Infatti è un documentario particolare da questo punto di vista, per come è girato, per come racconti la storia; è una sorta di dialogo, in qualche modo, tra questi due mondi. E questo lo fa sembrare un film sugli opposti e sui contrasti con questo due che ritorna: due personaggi all’inizio, due lingue, due mondi, due visioni, che, però, poi, alla fine, non sono mai insieme, sono collegate, ma non si vedono insieme. E il fatto che si apra e si chiuda con questo piano sequenza si può considerare come se entrambi raccogliessero, in qualche modo, questo dialogo tra questi due mondi?
Sì, c’è questa dimensione, però, per quanto opposti e distanti, il flusso è come un flusso unico e la stranezza è proprio questa perché sono due universi lontanissimi che nel film scorrono insieme. E questo non è il montaggio, neanche la scelta dei formati, probabilmente è qualcosa di più profondo ed è una questione anche soggettiva e pubblica. Io credo che ci sia in Terra Incognita una sorta di universalità umanista: entrambe queste storie in realtà sono storie dell’umanismo, in cui il cavallo è la tecnologia che dall’altro lato è rappresentata dal plasma, dalla fusione.
La chiave di lettura del doc di Enrico Masi
Infatti ci sono tutte queste doppie chiavi di lettura in qualche modo. È un film che si presta a tanti spunti e tante tematiche con un rapporto strettissimo tra immagini e suono che hanno un valore importante in questo film. Come hai lavorato con la musica e con i suoni?

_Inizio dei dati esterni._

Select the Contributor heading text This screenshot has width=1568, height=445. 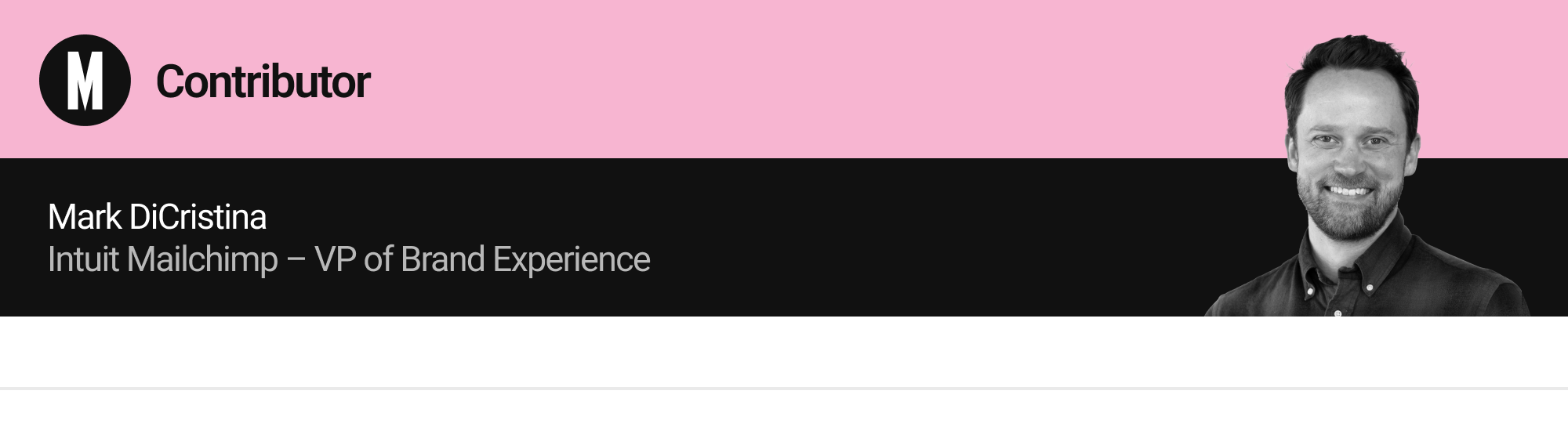[x=263, y=81]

Io e Stefano Migliore, che siamo autori del soggetto ed esponenti della cooperativa Caucaso, una factory, un collettivo (quest’anno festeggiamo i 20 anni del collettivo e i 10 della cooperativa), sappiamo che esiste un’estetica legata fortemente alla musica perché noi siamo musicisti (io canto e sono clarinettista e Stefano è pianista, chitarrista, bassista). Abbiamo suonato tanto dal vivo e continuiamo a seguire le nostre colonne sonore insieme a dei compositori, persone che si dedicano alla musica completamente, però per noi il film da sempre è stata una composizione sinfonica probabilmente a partire dal suono e questo è molto inusuale.

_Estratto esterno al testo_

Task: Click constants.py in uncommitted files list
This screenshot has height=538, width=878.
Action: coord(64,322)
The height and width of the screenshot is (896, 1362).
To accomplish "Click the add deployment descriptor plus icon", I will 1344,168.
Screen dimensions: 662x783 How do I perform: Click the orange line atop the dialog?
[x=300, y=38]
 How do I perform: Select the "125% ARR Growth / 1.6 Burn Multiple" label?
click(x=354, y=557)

Per Terra incognita la dimensione sonora precede l’immagine, sia in ripresa, sia in montaggio, anche perché la voce fa parte della dimensione sonora. Anche perché alla fine c’è un’estetica delle voci e delle lingue perché ci sono lingue differenti, ma di fatto sono suoni, sono canti e quindi questa dimensione sinfonica in Lepanto, un nostro film del 2016, aveva trovato quasi la forma del musical politico perché veramente era una copertura di musica talmente vasta che si poteva quasi parlare letteralmente di un musical. In questo caso no perché la presenza musicale non è così corposa, ma l’intreccio e la compenetrazione tra il montaggio sonoro e visivo direi che è proprio il suono precede l’immagine. E in sala questo raggiunge un effetto che tra l’altro è una novità del cinema perché il 5.1 non è storico, è forse la più grande innovazione tecnologica al di là degli effetti visivi e del digitale.
Suono e immagini
Il suono è sicuramente un elemento fondamentale che colpisce. Pensare Terra Incognita senza questo tipo di suono e queste voci vorrebbe dire vedere un prodotto completamente diverso e snaturato.

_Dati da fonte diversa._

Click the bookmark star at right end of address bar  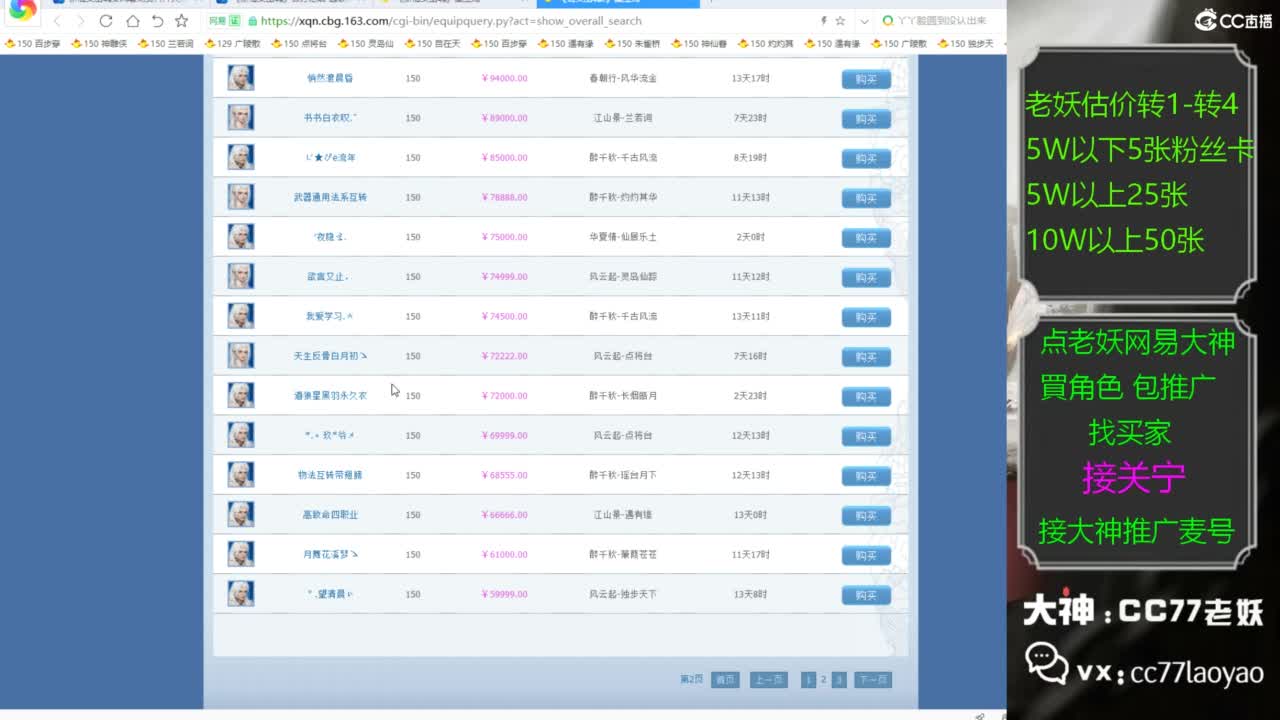[840, 21]
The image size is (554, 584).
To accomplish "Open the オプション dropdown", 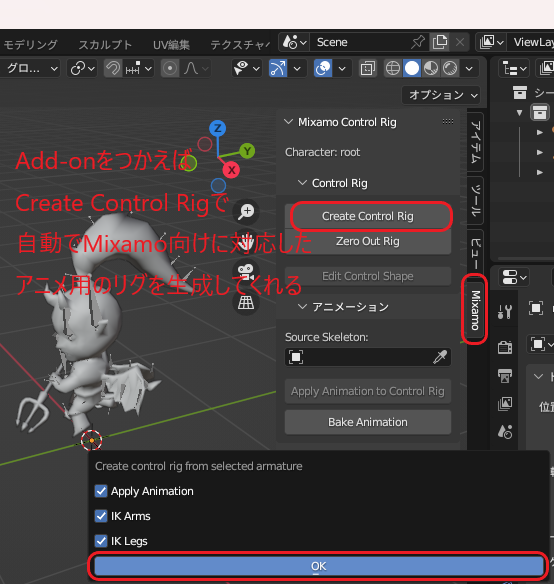I will (441, 95).
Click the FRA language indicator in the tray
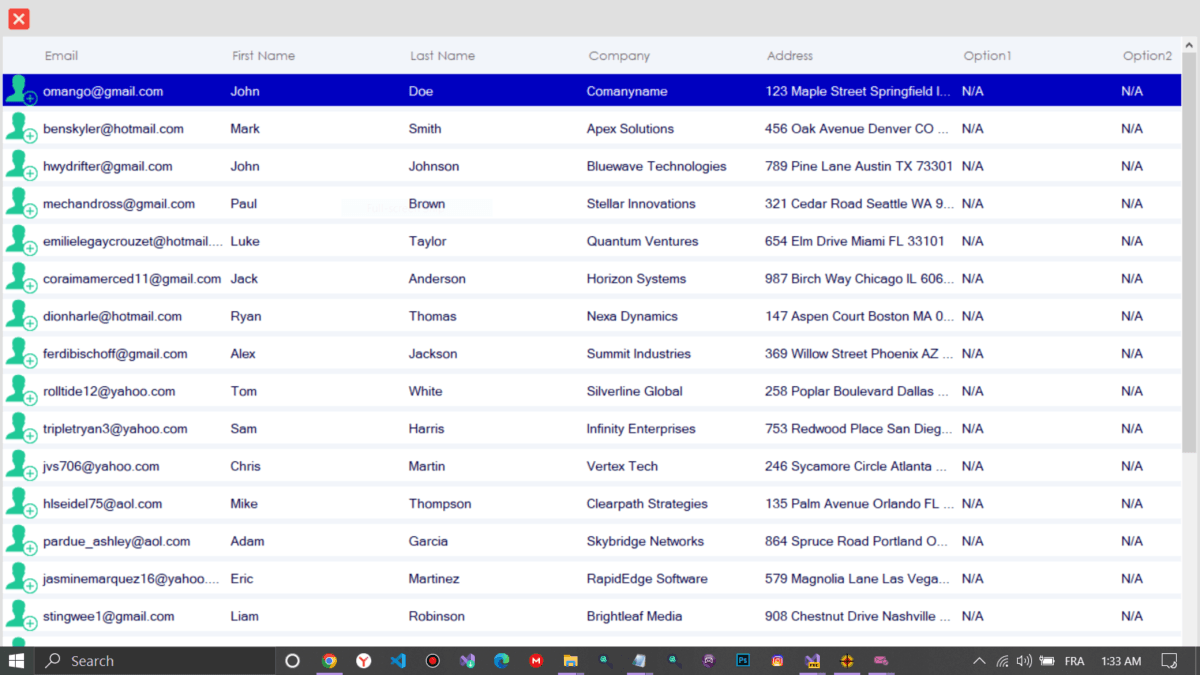Screen dimensions: 1200x675 coord(1074,660)
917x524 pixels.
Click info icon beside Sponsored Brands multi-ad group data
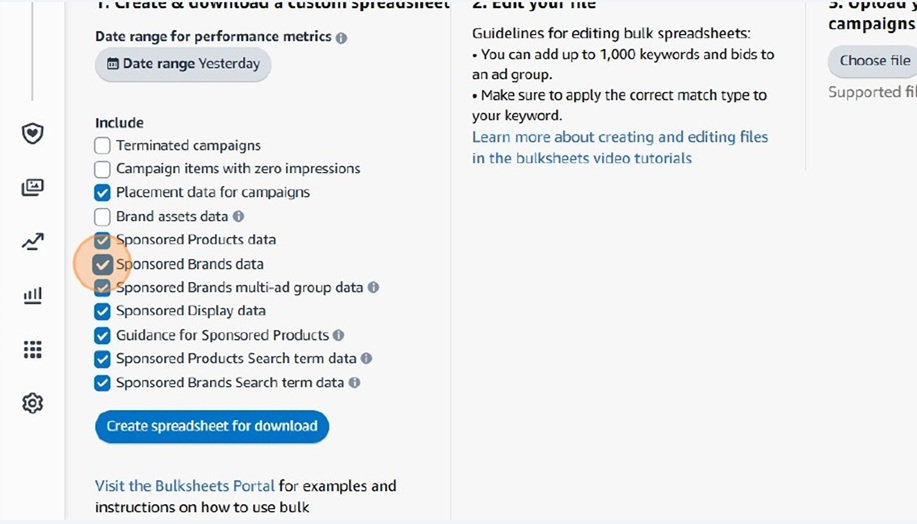tap(373, 287)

Infatti è quello che abbiamo detto anche con Fabrizio Puglisi, il compositore, che è già alla seconda collaborazione con me dopo Shelter – Addio all’Eden. Approfitto per aprire una parentesi sul fatto che sia Shelter che Terra incognita sono prodotti da Rai Cinema con Caucaso Film (per Shelter anche Ligne 7). Terra incognita dovrà, poi, trovare una distribuzione, al momento abbiamo una distribuzione internazionale, ma non la distribuzione italiana. Ci rendiamo conto che è un tipo di film che chiede anche allo spettatore uno sforzo, però crediamo che il cinema non sia soltanto intrattenimento, ma anche una forma di pensiero e di domanda sul presente, sulla contemporaneità.
La distribuzione del documentario di Enrico Masi
Mi hai anticipato con la domanda sulla distribuzione che volevo farti in relazione al fatto che il film non è solo al Festival dei Popoli, ma è nel concorso internazionale. Sicuramente è un film che, strutturalmente e non solo per questo, è internazionale.
La presenza di Artè tra i distributori internazionali garantisce un’ottima visibilità in paesi francofoni e non solo e questa è già una base di partenza. Ma c’è anche l’aiuto che ha dato Artè a livello creativo, perché le due tv principali per la distribuzione e non solo ci hanno aiutato probabilmente anche a renderlo così extra-nazionale.
Quello che a noi è interessato è raccontare una storia che, a parte il fatto che parli di tre modelli (quello italiano, quello francese, quello tedesco), che sono già molto diversi per quanto siano modelli occidentali ed europei, rispetto a un modello americano che è ancora diverso per quanto sia forse una sorta di doppio di quello europeo, è incentrata su un problema del pianeta, che non è un problema solo italiano. Stiamo parlando di un problema del pianeta e quindi le lingue che si utilizzano sono quasi il minimo per parlare questa lingua del pianeta. Forse avremmo dovuto mettersi dentro il cinese o l’arabo.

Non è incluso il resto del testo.